Continue the write-up below on building milestone tibbles in R, starting right after its last line of code.

• EXTRACT:
* * * * *

The source data is passed through the functions listed above, resulting in the creation of 3 new tibbles for each report, each a derivative of the project state snapshot.

df_enhanced <-
  df %>% 
  
  # create a row identifier for each observation
  mutate(row_id = row_number()) %>% 
  
  # group by Report and nest associated data within the file column
  group_by(Report) %>% 
  nest() %>% 
  rename(file = data) %>% 
  
  # map the file tibble for each report to the func_add_milestone_matrix
  # function to extract Milestones and associated fields
  mutate(milestone_matrix = purrr::map(file, func_add_milestone_matrix)) %>%
  
  # map newly created milestone matrix to the file and extract new milestone
  # features for each milestone
  mutate(ms_long = pmap(list(Report, milestone_matrix, file), func_add_ms_long)) %>%
  
  # transform elongated ms_long to ms_wide
  mutate(ms_wide = purrr::map(ms_long, func_add_ms_wide))

* * * * *

• LISTED RECORDS:

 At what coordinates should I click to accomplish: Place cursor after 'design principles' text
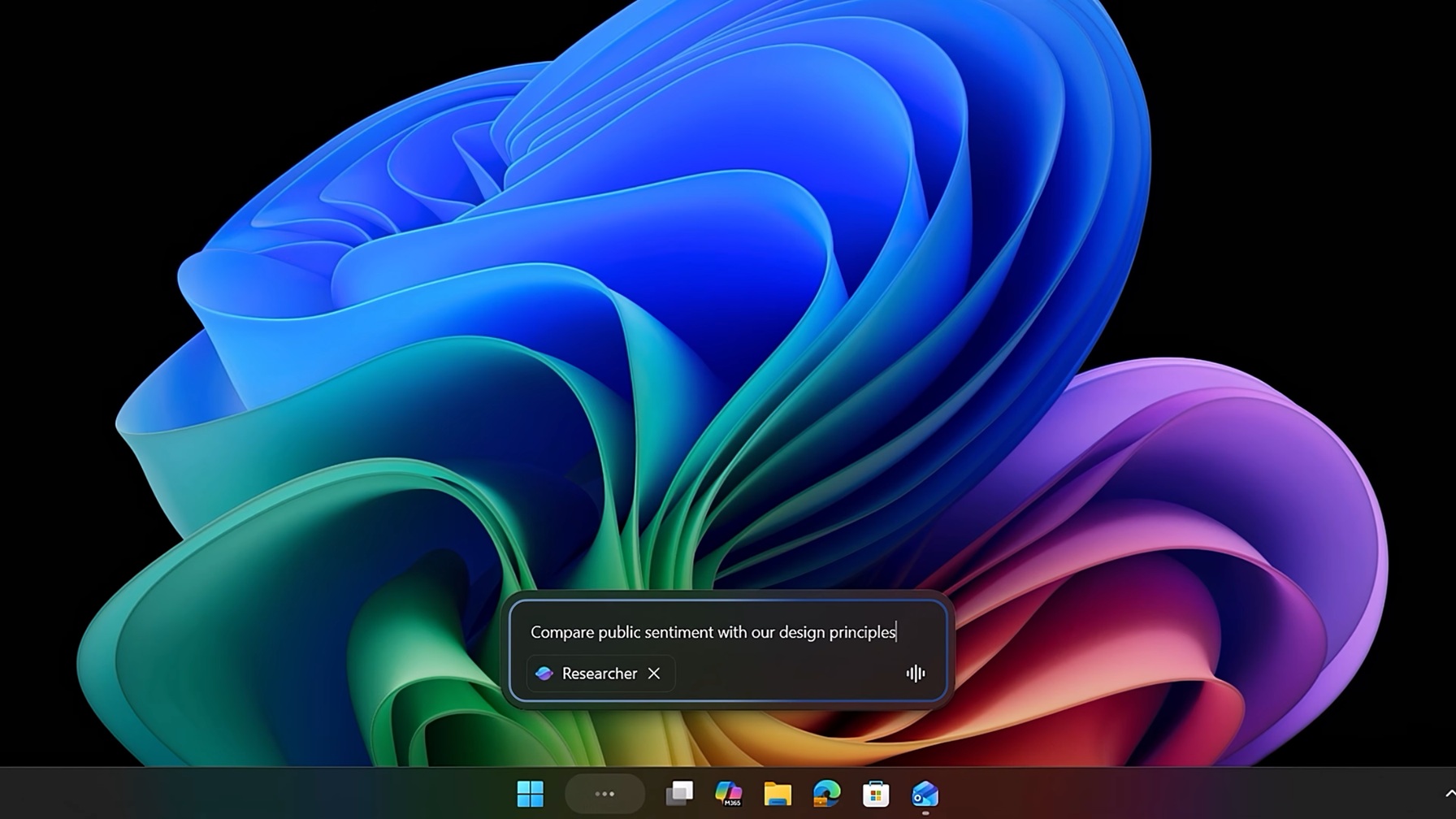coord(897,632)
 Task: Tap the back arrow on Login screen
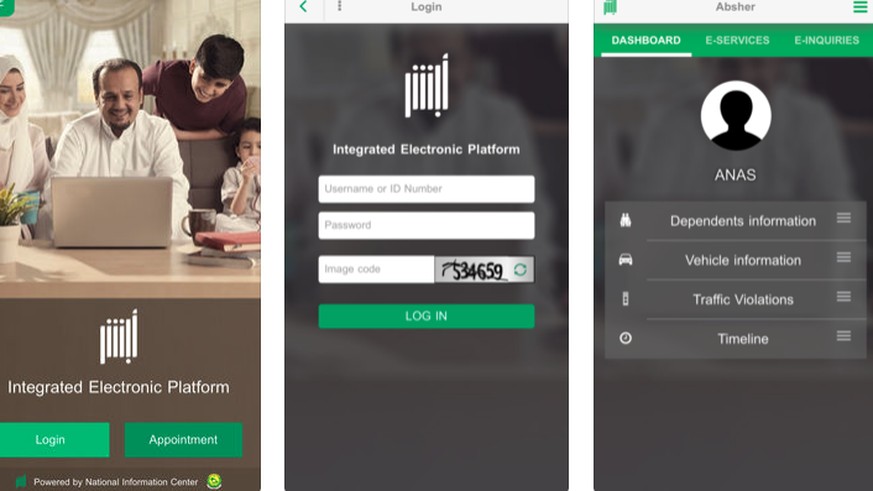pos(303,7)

* * * * *

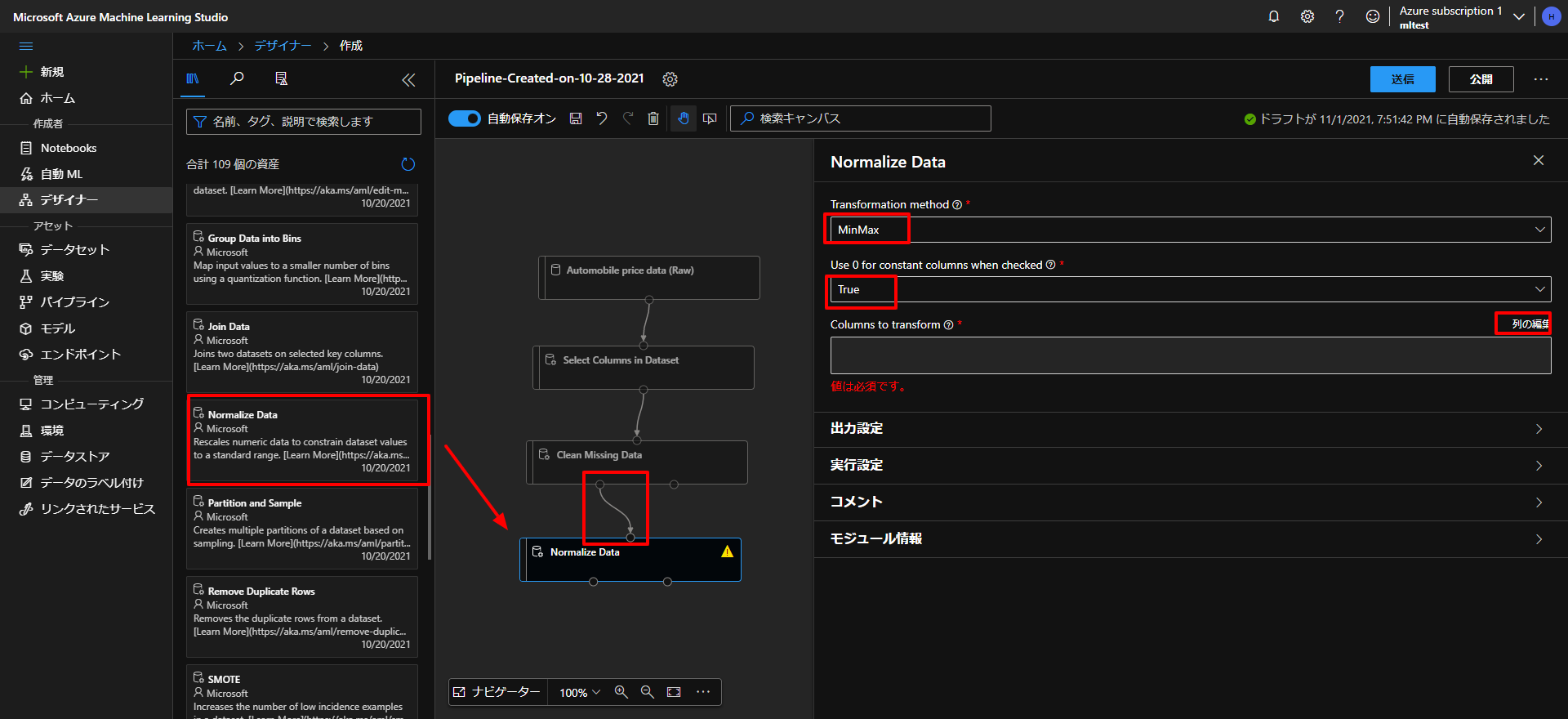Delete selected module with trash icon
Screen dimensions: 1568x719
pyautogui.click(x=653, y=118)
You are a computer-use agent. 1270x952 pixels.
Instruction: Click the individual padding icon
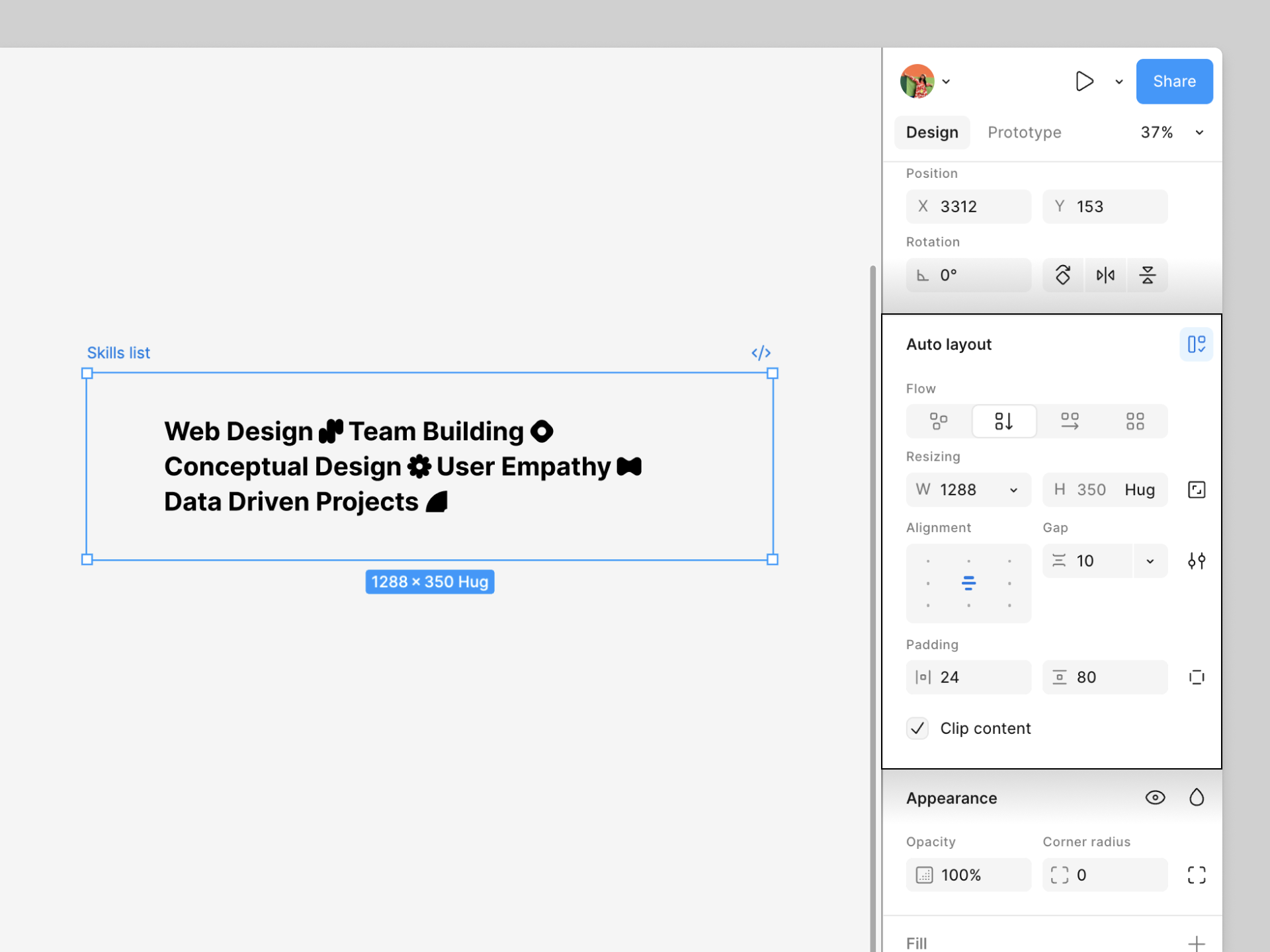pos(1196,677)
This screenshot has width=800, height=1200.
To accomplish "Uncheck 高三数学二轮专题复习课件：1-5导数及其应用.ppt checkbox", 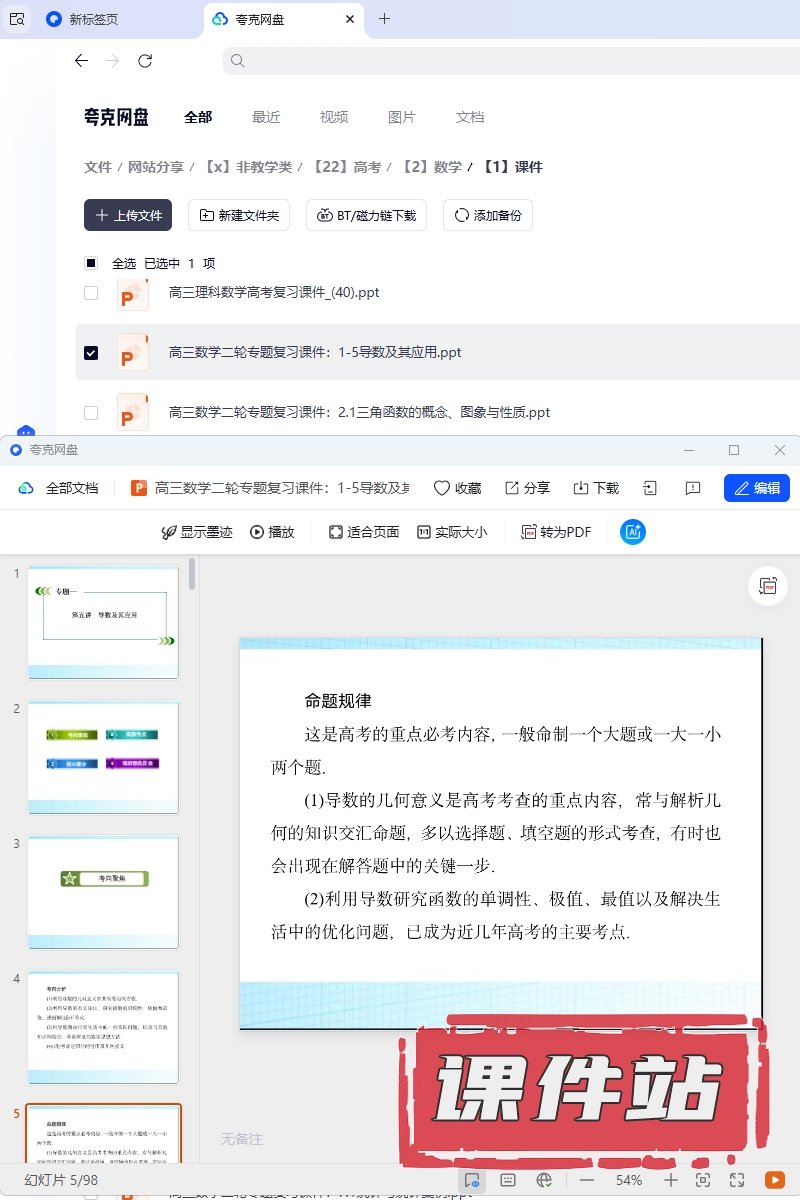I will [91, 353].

* * * * *

• IN RESPONSE:
Explore Features

The section below explores each one of the three newly created tibbles described above.

Milestone Matrix

The Milestone Matrix is an automatic extract of each of the milestones contained within the source data. The func_add_milestone_matrix function returns all fields that end with Forecast and/ or Actual, isolating the Milestone name and listing the fields required to provide the Forecast and Actual dates respectively. These fields are used contextually to create Milestone related features.

df_enhanced %>% 
  
  # return first observation only
  head(1) %>% 
  
  # select and unnest the milestone_matrix
  ungroup() %>% 
  select(milestone_matrix) %>% 
  unnest(milestone_matrix) %>% 
  
  # set presentation options for the table
  kable(format = "html") %>% 
  kableExtra::kable_styling(full_width = FALSE, font_size = 11)

Milestone	instances	Actual	Forecast
Contract	2	Contract_Actual	Contract_Forecast
Installation	2	Installation_Actual	Installation_Forecast
Manufacture	2	Manufacture_Actual	Manufacture_Forecast

Milestone Long

Milestone Long creates a long format of the data, providing tidy data and simplified features better suited for further analysis.

The following flow diagram captures the sequence of steps performed by the func_add_ms_long function.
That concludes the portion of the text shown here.